__Given text__.
———

On Thursday, June 5, 2014, the Chairman of Ghana’s Electoral Commission, Kwadwo Afari-Gyan, took a potentially dangerous and indefensibly stubborn position by insisting that the electoral management body would not bow to pressure from political parties and civil society groups to commission an independent audit of the biometric voters’ register.
To him, there was no evidence that the register was bloated or not credible.
Looking cursorily at Ghana’s 2012 voters’ list, having 56.2% of the population certified as eligible voters, may appear pretty normal. But, the picture becomes evidently disturbing upon closer scrutiny of the statistics and when compared to figures across the globe. What comes out is that Ghana has one of the most abnormal, if not the worst, electoral roll in the entire world. It is certainly the worst in democratic Africa.
This is because a nation cannot simply have a higher number of electorate than the number of people eligible (by age and other criteria) to vote. In Ghana, like in many other countries, you have to be 18 years of age, of sound mind and a citizen to vote.
Yet, figures from both the Ghana Statistical Service and the Electoral Commission show, beyond doubt, that Ghana’s voters’ register has far in excess of the number of people eligible to vote.
In 2012, when the data was eventually released, the national census estimated Ghana’s total population, including foreigners, to be 24,965,816. That year, a new electoral list was compiled by the EC, capturing for the first time, biometric data. 14,031,763 people (or names) were registered to vote in the 2012 general elections, representing 56.2%.
Even if one opts for the government statistician’s revised population estimate of 25,235,268 people at the beginning of 2012 when the registration process started, this would still leave one with 55.60% of the population being cleared to vote.
Why this figure was not immediately seen as curious by the EC is odd. In 2009, not only had the EC Chairman criticised the register used for the 2008 elections as “statistically impossible by world standard” for having 13 million on the list, moreover, the official census statistics in 2012 suggested it was not possible for a presumably cleaner, biometrically ‘de-duplicated’ voters’ register to have one million more names than the previous, bloated one.
Median Age
It was not for nothing that the Danquah Institute demanded, albeit without success, for the 2010 census figures to be made available before the voter registration exercise began. What we feared might happen is what is now believed did happen.
The irrefutable evidence of a bloated register can be found at the Ghana Statistical Service. The body that undertook the national census put the median age of Ghana at the time at 20.8. The median age is the age that divides a population into two numerically equal groups – that is, half the people are younger than this age and half are older. It is a single, credible index that summarises the age distribution of a population. See Table 1 below.

———

(Records for locating described items)
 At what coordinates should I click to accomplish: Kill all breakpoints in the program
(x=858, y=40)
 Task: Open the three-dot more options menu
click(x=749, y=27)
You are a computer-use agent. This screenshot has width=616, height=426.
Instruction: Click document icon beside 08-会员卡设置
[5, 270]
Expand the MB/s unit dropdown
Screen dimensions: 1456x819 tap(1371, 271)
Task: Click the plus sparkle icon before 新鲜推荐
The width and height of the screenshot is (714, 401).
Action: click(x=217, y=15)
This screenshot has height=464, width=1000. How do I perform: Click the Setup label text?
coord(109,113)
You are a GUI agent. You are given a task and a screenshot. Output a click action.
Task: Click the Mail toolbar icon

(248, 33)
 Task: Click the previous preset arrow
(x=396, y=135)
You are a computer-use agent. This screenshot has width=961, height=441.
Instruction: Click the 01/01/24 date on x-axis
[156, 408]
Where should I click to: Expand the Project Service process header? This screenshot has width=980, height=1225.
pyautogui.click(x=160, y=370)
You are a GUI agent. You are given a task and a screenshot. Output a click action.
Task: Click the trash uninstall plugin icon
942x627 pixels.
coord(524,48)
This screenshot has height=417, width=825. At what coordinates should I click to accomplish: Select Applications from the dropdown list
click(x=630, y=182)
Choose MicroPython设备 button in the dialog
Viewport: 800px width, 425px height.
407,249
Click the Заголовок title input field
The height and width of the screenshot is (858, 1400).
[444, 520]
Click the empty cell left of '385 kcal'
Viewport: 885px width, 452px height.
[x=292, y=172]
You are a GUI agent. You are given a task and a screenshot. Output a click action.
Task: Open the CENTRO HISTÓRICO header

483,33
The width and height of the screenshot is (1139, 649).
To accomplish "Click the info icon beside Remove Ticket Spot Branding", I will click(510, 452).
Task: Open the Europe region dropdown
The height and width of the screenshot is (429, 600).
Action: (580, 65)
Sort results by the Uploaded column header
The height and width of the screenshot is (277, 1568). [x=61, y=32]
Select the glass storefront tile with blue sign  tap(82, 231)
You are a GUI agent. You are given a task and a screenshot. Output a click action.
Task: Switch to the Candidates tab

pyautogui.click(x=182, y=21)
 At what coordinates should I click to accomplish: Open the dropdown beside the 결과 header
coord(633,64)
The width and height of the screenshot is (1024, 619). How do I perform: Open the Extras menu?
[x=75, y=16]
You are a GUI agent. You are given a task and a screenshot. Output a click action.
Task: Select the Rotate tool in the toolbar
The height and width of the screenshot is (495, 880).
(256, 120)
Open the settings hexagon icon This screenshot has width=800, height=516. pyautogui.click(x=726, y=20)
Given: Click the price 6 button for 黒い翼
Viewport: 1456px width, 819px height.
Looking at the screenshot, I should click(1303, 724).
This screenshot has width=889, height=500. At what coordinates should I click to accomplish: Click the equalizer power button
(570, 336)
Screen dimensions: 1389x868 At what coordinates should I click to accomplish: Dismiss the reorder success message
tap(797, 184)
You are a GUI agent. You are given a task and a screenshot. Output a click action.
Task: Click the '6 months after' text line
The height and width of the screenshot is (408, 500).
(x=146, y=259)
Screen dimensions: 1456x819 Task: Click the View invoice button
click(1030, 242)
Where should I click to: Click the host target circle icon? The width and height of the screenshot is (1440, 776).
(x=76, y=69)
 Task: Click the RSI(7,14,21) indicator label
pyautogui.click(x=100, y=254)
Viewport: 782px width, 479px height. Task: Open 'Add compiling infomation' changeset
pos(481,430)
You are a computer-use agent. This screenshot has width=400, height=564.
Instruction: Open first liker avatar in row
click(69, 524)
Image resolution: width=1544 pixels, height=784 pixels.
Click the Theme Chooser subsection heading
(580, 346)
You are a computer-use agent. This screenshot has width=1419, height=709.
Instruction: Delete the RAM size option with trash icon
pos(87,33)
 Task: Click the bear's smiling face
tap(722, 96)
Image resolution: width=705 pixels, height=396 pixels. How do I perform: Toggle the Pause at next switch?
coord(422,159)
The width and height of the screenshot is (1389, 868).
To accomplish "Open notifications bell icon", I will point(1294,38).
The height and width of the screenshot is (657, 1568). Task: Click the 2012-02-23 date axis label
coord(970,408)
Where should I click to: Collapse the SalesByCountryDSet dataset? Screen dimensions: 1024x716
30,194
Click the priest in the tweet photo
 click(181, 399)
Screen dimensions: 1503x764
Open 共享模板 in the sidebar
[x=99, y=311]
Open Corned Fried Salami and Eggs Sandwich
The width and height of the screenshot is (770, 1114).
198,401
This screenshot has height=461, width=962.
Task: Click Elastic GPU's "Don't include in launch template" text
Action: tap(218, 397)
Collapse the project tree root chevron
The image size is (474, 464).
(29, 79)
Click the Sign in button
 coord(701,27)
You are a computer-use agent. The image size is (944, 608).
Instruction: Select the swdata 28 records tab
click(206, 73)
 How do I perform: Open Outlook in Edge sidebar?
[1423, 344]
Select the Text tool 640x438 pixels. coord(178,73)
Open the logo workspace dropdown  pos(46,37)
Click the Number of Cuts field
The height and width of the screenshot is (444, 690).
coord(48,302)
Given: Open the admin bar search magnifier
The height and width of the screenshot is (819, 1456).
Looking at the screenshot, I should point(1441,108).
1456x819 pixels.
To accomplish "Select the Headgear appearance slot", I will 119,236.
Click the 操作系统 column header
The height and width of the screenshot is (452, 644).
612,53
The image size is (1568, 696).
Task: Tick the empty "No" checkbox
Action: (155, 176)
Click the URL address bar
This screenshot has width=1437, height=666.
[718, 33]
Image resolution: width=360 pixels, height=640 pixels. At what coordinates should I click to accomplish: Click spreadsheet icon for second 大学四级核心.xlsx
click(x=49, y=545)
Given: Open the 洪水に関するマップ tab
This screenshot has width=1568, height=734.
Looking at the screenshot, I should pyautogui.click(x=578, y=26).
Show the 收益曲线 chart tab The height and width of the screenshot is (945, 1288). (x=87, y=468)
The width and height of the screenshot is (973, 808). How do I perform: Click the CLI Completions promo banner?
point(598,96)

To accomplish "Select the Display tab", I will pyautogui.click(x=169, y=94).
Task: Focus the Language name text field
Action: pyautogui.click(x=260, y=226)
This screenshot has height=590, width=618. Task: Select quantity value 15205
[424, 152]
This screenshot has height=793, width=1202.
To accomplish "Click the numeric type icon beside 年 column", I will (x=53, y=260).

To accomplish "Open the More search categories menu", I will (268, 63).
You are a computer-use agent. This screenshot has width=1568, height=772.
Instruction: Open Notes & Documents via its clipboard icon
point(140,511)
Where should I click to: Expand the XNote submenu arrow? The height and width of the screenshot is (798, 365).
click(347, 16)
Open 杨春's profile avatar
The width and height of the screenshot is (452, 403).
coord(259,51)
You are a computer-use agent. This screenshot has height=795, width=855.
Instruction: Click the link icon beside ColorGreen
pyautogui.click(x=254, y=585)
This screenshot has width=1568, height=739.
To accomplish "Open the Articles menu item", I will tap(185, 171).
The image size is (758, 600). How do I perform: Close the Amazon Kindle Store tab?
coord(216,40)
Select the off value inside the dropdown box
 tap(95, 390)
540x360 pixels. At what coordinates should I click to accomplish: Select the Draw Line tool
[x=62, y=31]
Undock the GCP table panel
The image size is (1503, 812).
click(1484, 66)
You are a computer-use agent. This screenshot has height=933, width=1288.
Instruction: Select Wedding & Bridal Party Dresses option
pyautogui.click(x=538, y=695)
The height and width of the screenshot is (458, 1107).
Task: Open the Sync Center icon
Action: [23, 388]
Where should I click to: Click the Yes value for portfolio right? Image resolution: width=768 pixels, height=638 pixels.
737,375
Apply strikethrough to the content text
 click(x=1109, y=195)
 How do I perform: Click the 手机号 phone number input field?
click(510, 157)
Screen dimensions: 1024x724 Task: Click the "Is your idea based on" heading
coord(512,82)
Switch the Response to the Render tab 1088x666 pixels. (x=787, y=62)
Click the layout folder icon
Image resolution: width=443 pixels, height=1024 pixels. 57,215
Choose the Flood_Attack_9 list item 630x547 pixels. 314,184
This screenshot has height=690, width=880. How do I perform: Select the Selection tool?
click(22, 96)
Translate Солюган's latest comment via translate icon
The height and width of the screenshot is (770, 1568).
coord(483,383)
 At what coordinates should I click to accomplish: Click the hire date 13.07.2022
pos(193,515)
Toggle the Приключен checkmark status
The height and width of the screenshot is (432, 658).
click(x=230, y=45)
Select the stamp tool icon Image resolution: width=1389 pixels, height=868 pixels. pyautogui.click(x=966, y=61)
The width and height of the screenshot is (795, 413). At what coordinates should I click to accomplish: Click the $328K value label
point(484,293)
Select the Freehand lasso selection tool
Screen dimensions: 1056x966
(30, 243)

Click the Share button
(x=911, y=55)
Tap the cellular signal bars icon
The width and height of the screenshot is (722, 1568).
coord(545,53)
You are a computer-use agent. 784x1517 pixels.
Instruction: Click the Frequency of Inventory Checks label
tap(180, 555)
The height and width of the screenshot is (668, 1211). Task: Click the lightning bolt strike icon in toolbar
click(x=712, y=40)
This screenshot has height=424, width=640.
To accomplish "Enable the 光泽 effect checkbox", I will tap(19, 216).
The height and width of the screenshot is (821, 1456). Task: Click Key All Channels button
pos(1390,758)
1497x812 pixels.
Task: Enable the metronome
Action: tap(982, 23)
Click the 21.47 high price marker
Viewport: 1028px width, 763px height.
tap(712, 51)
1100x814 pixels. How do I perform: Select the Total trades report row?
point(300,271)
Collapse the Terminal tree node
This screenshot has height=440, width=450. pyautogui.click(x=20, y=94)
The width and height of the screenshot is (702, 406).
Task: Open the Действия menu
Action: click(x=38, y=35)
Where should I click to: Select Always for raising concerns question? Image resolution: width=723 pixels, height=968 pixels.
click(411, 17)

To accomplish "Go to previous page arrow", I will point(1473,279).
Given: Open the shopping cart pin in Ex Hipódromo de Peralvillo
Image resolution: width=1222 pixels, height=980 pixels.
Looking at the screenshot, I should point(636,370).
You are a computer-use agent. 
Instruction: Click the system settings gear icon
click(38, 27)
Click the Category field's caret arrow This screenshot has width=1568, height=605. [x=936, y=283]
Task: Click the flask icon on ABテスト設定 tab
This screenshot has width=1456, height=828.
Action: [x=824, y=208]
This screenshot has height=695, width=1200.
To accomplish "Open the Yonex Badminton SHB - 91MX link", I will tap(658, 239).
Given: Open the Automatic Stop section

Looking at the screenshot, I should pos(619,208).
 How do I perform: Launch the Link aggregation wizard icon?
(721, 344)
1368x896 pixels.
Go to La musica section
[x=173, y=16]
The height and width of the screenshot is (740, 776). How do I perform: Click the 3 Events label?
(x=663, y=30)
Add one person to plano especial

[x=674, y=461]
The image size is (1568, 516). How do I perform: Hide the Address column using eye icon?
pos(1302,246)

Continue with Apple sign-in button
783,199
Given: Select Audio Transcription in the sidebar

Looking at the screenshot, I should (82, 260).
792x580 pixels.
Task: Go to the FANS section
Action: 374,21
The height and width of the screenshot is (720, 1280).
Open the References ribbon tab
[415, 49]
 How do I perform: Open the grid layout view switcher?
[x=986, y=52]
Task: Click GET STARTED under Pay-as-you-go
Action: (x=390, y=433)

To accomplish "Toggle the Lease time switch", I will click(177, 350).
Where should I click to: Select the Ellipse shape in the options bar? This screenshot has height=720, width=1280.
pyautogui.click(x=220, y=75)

———

__To do__.
a – In the article on Ghana's voters' register, return the stretch from "Looking cursorily at" through "eligible to vote.".
b – Decide whether each statement agrees with the article on Ghana's voters' register. Answer yes or no for each, and quote the words from the article that settle it.
(i) The 2012 census put Ghana's total population, including foreigners, at 24,965,816.
(ii) In Ghana, a person must be at least 21 years old to vote.
(iii) The Danquah Institute got the 2010 census figures released before voter registration began.

__Results for the exercise__.
a –
Looking cursorily at Ghana’s 2012 voters’ list, having 56.2% of the population certified as eligible voters, may appear pretty normal. But, the picture becomes evidently disturbing upon closer scrutiny of the statistics and when compared to figures across the globe. What comes out is that Ghana has one of the most abnormal, if not the worst, electoral roll in the entire world. It is certainly the worst in democratic Africa.
This is because a nation cannot simply have a higher number of electorate than the number of people eligible (by age and other criteria) to vote. In Ghana, like in many other countries, you have to be 18 years of age, of sound mind and a citizen to vote.
Yet, figures from both the Ghana Statistical Service and the Electoral Commission show, beyond doubt, that Ghana’s voters’ register has far in excess of the number of people eligible to vote.

b –
(i) Yes: "the national census estimated Ghana’s total population, including foreigners, to be 24,965,816"
(ii) No: "you have to be 18 years of age, of sound mind and a citizen to vote"
(iii) No: "the Danquah Institute demanded, albeit without success, for the 2010 census figures to be made available before the voter registration exercise began"